**Written problem**
Carry on the court opinion about the bank teller's shifting identification testimony, picking up right after its last sentence.

**Extracted text**
[START]

June Bentley, a First National Bank teller, was an identification witness for the Government. Outside the presence of the jury, Ms. Bentley was shown a series of photographs that had previously been admitted into evidence. She identified photograph 1 as a picture of Allsup and as the person who robbed the bank. On redirect examination, the Government elicited testimony from her that she had meant that the robber was actually the person shown in photograph 4. Photograph 4 was a picture of Allsup. The Government prosecutor sought an explanation for the witness' change in her testimony, and she replied, "Well, I'll tell you, as I look at them right now I'm scared. As I look at it right now, it is number 4." In the presence of the jury, Allsup's counsel brought out on cross-examination the fact that the witness had changed her testimony moments before and that she had previously identified photograph 1 as the picture of the robber. The trial court intervened, and the following colloquy occurred:
"THE COURT: And did you say why you made the mistake?
"THE WITNESS: Yes, I did.
"THE COURT: What did you tell us then?
"THE WITNESS: Well, when I first glanced at them I don't know, I'm scared and my mind just went blank.
"THE COURT: Are you talking about how you feel today?
"THE WITNESS: Yes, sir.
"THE COURT: All right. Then you made a mistake?
"THE WITNESS: Yes, sir."
The district court, of course, is much more than a "moderator or umpire." (Smith v. United States (9th Cir. 1962) 305 F.2d 197, 205.) The district court may properly participate in the examination of witnesses for the purpose of "clarifying the evidence, controlling the orderly presentation of the evidence, confining counsel to evidentiary rulings, and preventing undue repetition of testimony." (United States v. Malcolm (9th Cir. 1973) 475 F.2d 420, 427.) But the court must also be mindful that in the eyes of a jury, the court occupies a position of "preeminence and special persuasiveness" (United States v. Trapnell (9th Cir. 1975) 512 F.2d 10, 12), and, accordingly, the court must avoid the appearance of giving aid to one party or another. (See, e. g., United States. v. Pena-Garcia (9th Cir. 1974) 505 F.2d 964, 967.)

[END]

**Given information**
[START]

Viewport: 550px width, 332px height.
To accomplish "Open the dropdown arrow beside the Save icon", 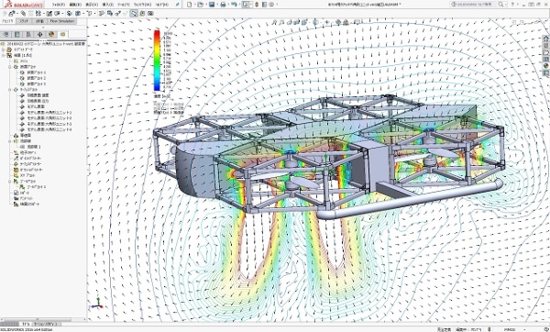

[END]

**Task response**
The district court's intervention in this situation rehabilitated a prosecution witness whose credibility had been seriously undermined by defense counsel. (See United States v. Nazzaro (2d Cir. 1973) 472 F.2d 302, 307.) The district court knew from the testimony that had been taken out of the presence of the jury that the witness was going to state that she was "scared" at the time of the trial. The implication was strong that Allsup had frightened the witness, not simply that she was suffering from a common case of nervousness from being in a courtroom. The impact of the district court's interrogation was to destroy the effect of telling cross-examination, to rehabilitate the witness, and to give her testimony an extra and a potentially prejudicial persuasiveness. (Cf. United States v. Moorman (7th Cir. 1966) 358 F.2d 31.)
No abuse of discretion was shown in the refusal of the district court to grant Allsup's motion to sever the two bank robberies for the purposes of trial. We are aware that the Government's case on both counts was strengthened by trying the two bank robberies together. However, the two robberies were carried out in a similar way and occurred within two weeks of one another. The district court, pursuant to Rule 8 of the Federal Rules of Criminal Procedure, did not abuse his discretion in refusing to sever the two bank robbery counts. (United States v. Ragghianti (9th Cir. 1975) 527 F.2d 586.)
REVERSED AND REMANDED FOR A NEW TRIAL.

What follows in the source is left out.